What needs to be done: Starting with the line that contains "Image resolution: width=1088", copy every line through the end of the listing, exactly and only those. No pictures should appear in the copy.

Records to process:
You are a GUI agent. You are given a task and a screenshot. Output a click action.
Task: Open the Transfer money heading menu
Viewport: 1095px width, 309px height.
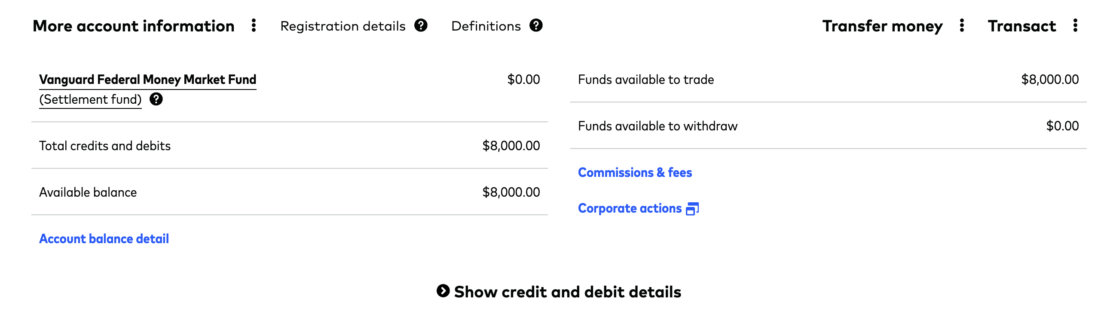(x=882, y=26)
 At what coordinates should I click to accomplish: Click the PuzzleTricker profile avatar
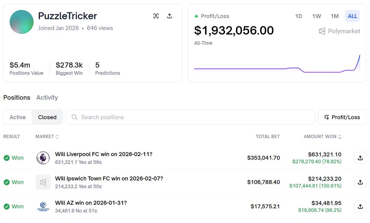(22, 22)
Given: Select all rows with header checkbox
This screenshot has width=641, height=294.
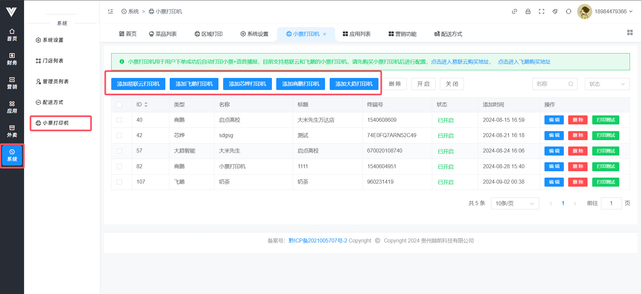Looking at the screenshot, I should click(119, 105).
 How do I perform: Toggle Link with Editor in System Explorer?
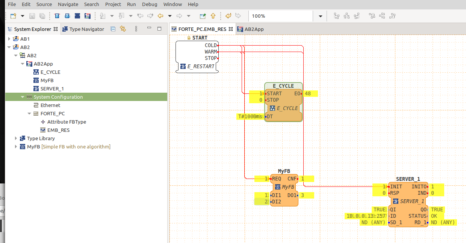(x=123, y=29)
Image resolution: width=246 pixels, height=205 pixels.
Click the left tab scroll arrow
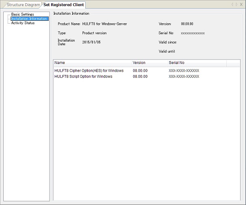232,4
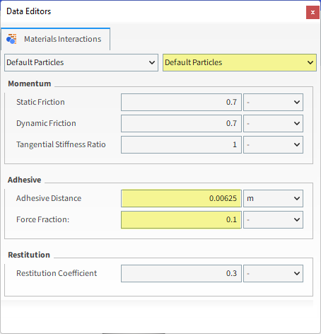Expand the Static Friction unit dropdown
This screenshot has height=334, width=321.
point(273,102)
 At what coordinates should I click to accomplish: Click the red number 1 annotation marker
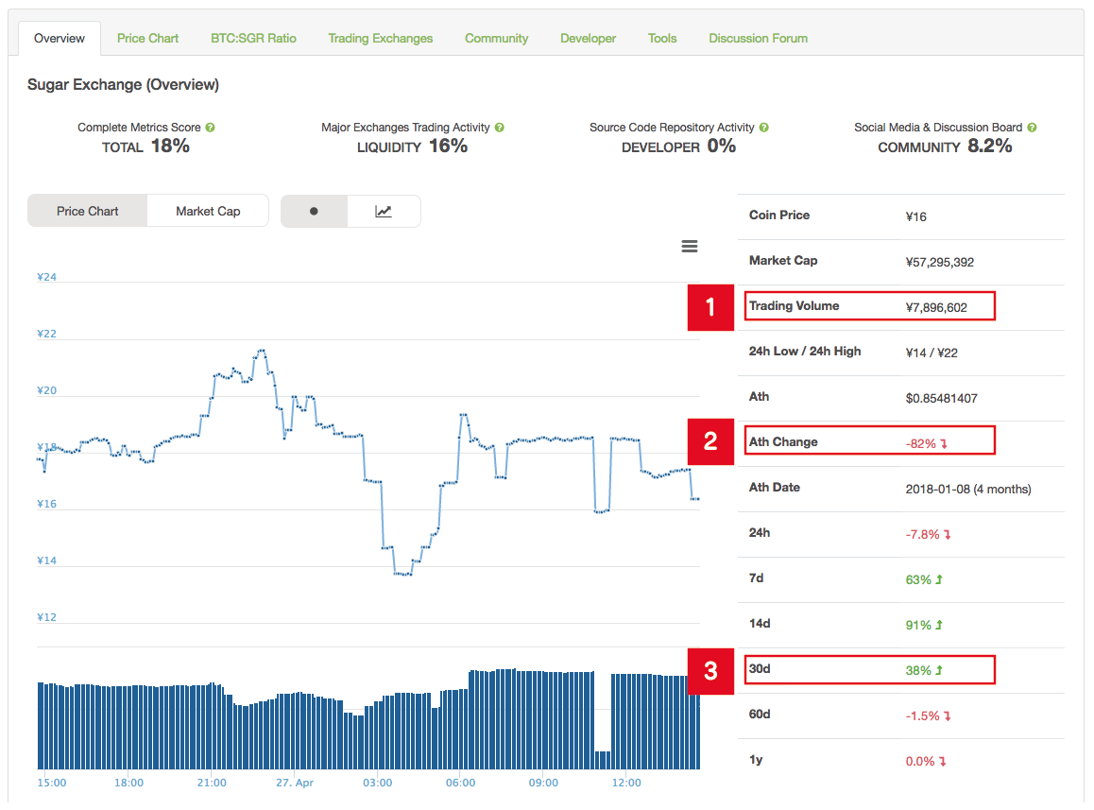[710, 306]
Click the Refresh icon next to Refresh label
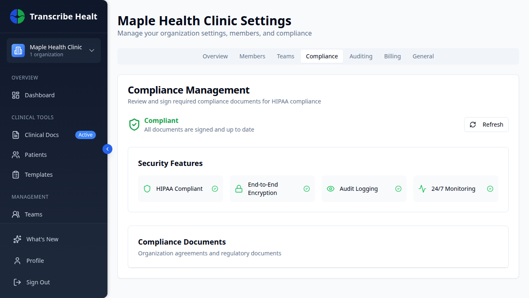This screenshot has width=529, height=298. point(473,125)
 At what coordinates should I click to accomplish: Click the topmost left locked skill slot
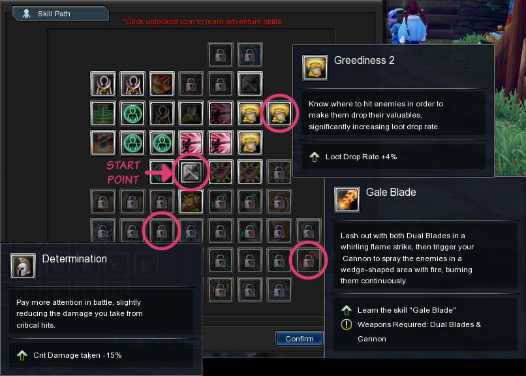pos(221,55)
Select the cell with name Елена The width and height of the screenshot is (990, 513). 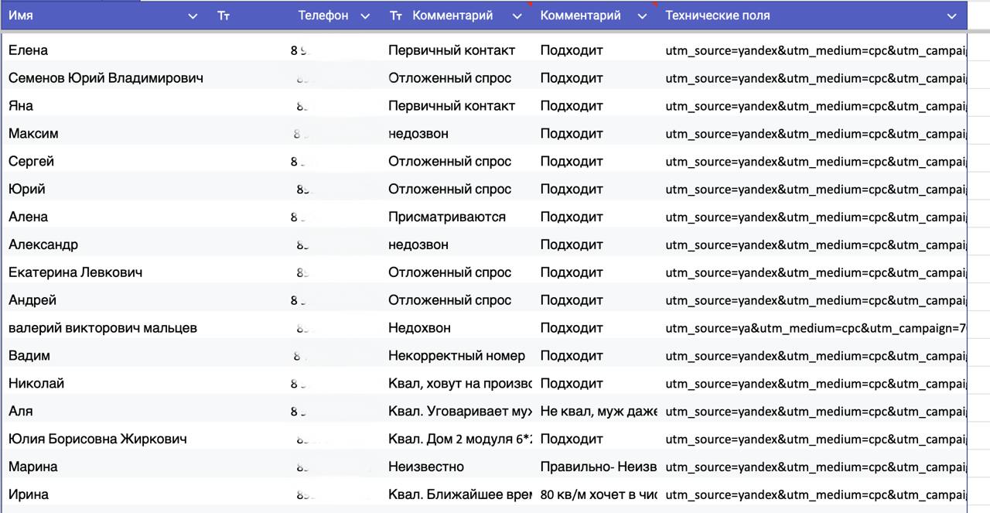[x=29, y=50]
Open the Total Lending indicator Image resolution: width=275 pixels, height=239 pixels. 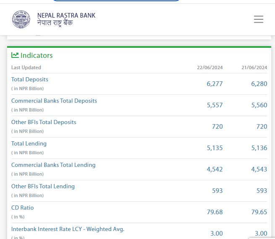tap(29, 143)
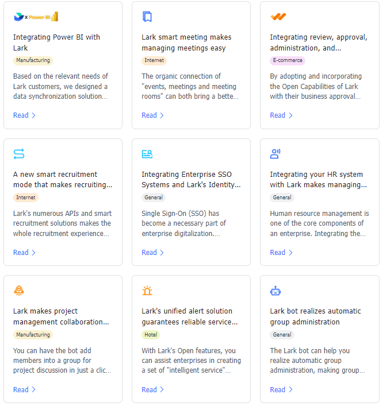Image resolution: width=383 pixels, height=406 pixels.
Task: Open Read link for Power BI integration
Action: [24, 115]
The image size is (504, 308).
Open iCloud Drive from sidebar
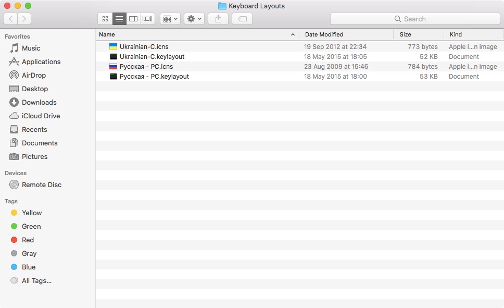[41, 116]
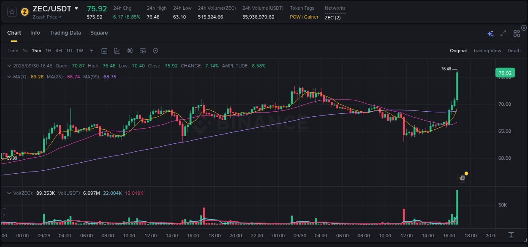The width and height of the screenshot is (528, 247).
Task: Change chart style using the line chart icon
Action: [x=117, y=50]
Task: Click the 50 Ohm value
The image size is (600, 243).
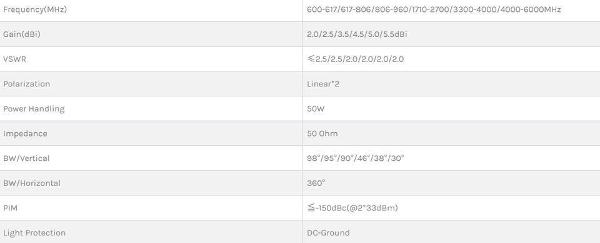Action: 323,134
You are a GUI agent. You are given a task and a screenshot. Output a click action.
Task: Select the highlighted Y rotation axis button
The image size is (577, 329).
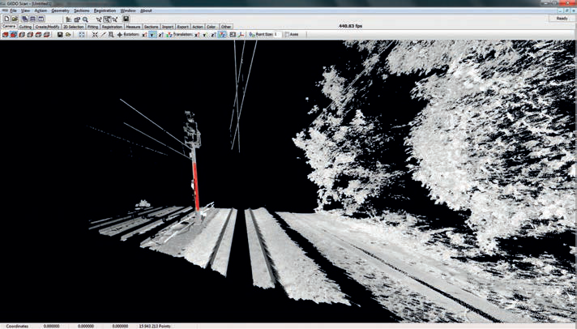(x=152, y=35)
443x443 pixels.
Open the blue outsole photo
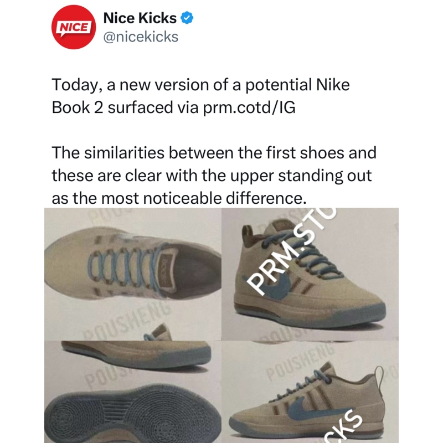[x=133, y=392]
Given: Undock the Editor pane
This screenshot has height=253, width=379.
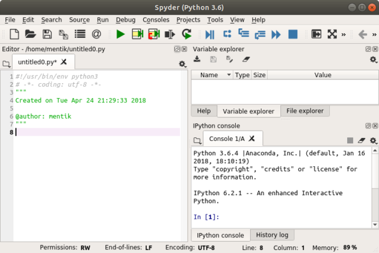Looking at the screenshot, I should 177,49.
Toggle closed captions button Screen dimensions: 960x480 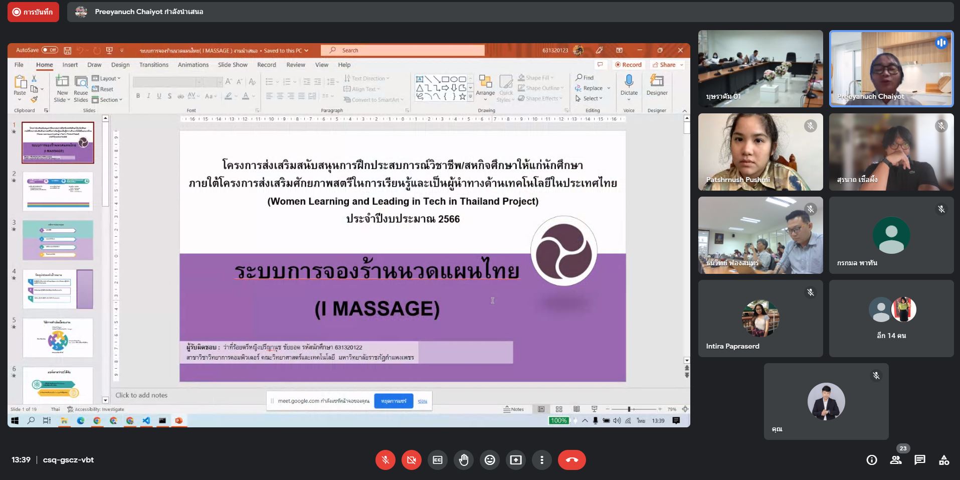coord(438,460)
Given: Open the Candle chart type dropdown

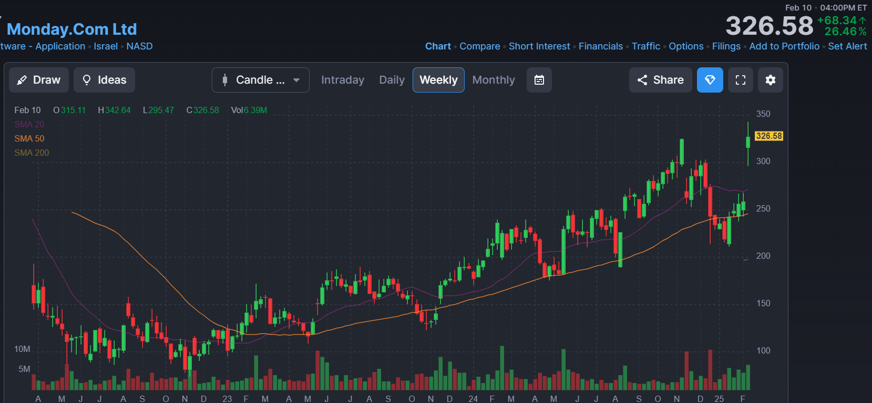Looking at the screenshot, I should point(260,80).
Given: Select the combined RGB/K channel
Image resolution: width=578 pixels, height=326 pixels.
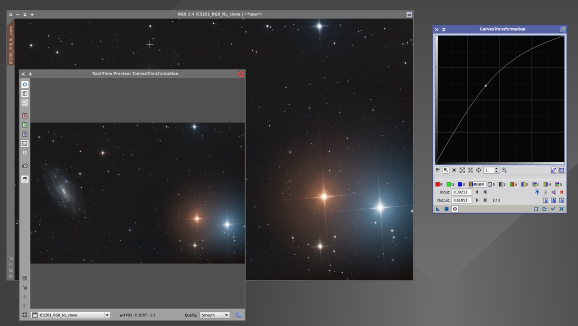Looking at the screenshot, I should click(x=478, y=184).
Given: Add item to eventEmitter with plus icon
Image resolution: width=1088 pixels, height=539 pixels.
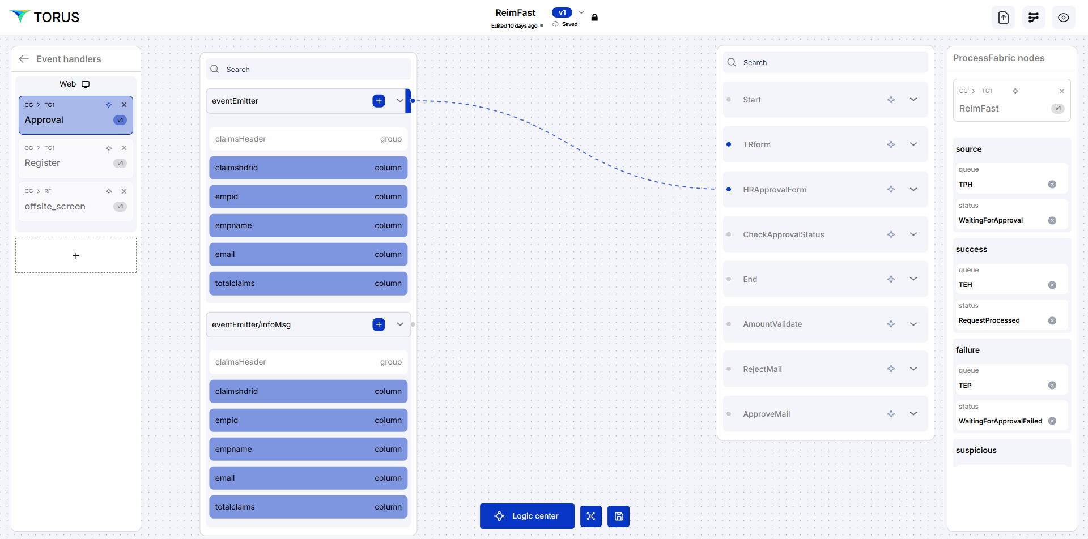Looking at the screenshot, I should click(379, 101).
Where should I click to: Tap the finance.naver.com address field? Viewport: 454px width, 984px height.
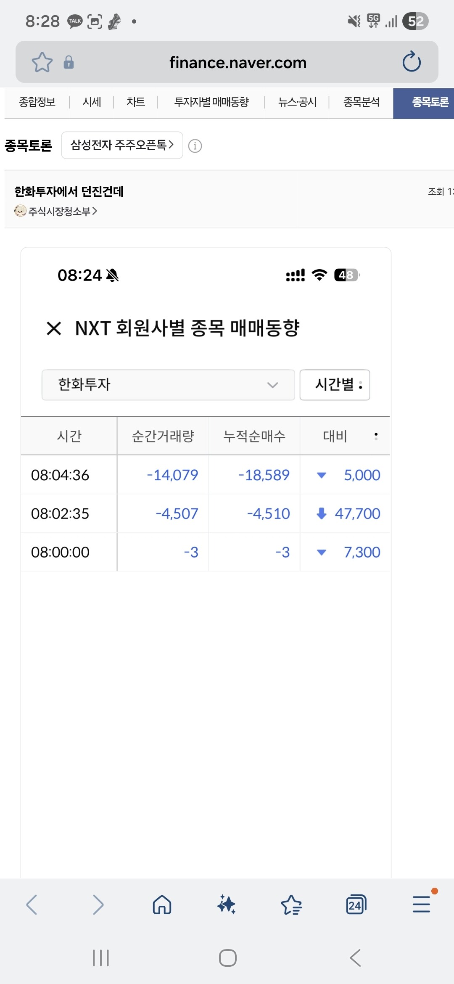(x=238, y=63)
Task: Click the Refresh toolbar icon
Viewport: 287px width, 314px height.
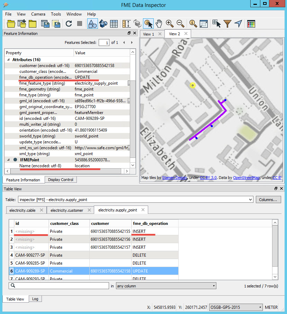Action: (x=69, y=23)
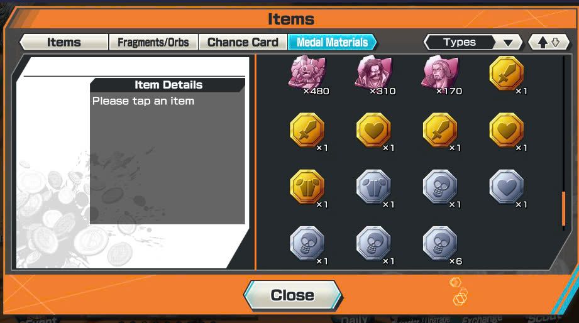Tap the gold armor medal
Screen dimensions: 579x323
coord(307,187)
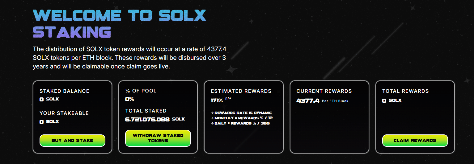The width and height of the screenshot is (474, 164).
Task: Click the Welcome to SOLX Staking heading
Action: (120, 24)
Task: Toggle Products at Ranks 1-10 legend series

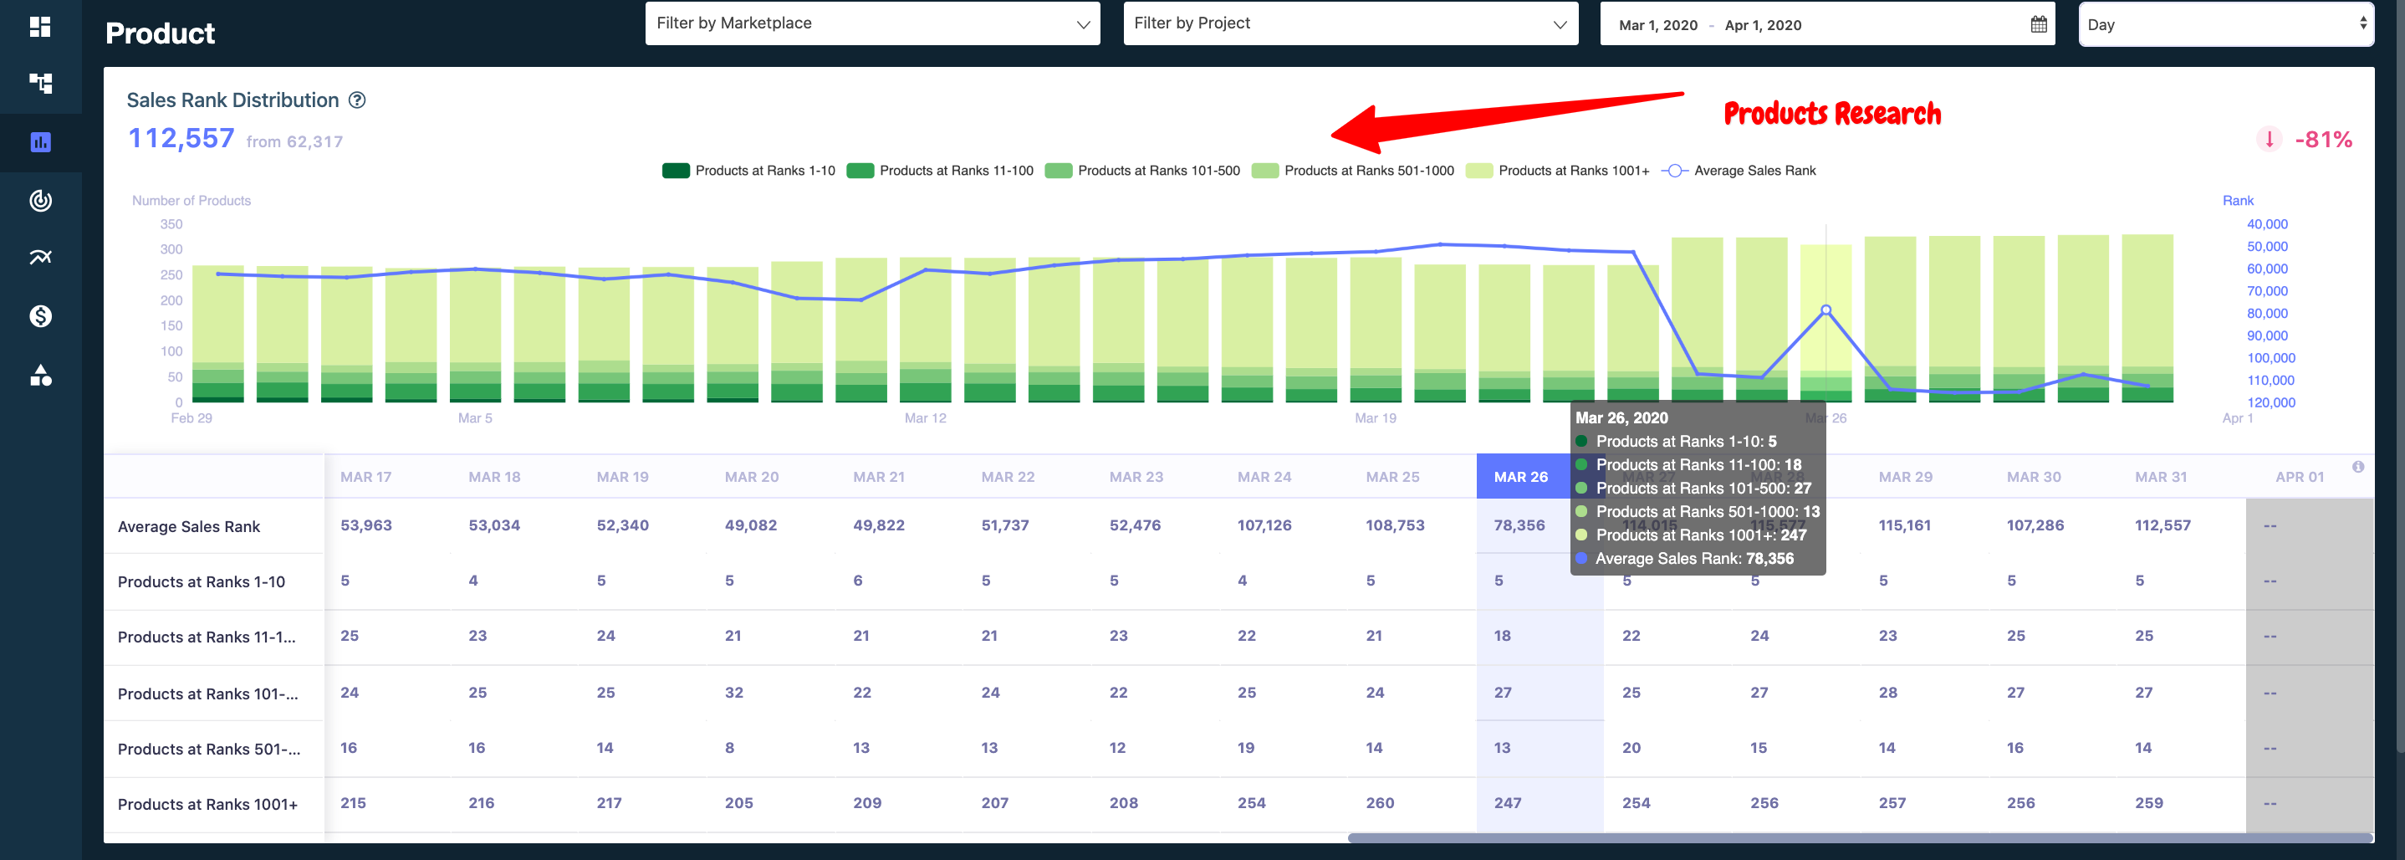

Written solution:
Image resolution: width=1088 pixels, height=539 pixels.
Looking at the screenshot, I should click(379, 101).
Where should I click to: Tap the finance.naver.com address field? Viewport: 454px width, 984px height.
(x=238, y=63)
Task: Click the Refresh toolbar icon
Viewport: 287px width, 314px height.
Action: (x=69, y=23)
Tap the gold armor medal
Screen dimensions: 579x323
coord(307,187)
The width and height of the screenshot is (474, 164).
Task: Click the Welcome to SOLX Staking heading
Action: (120, 24)
Task: Toggle Products at Ranks 1-10 legend series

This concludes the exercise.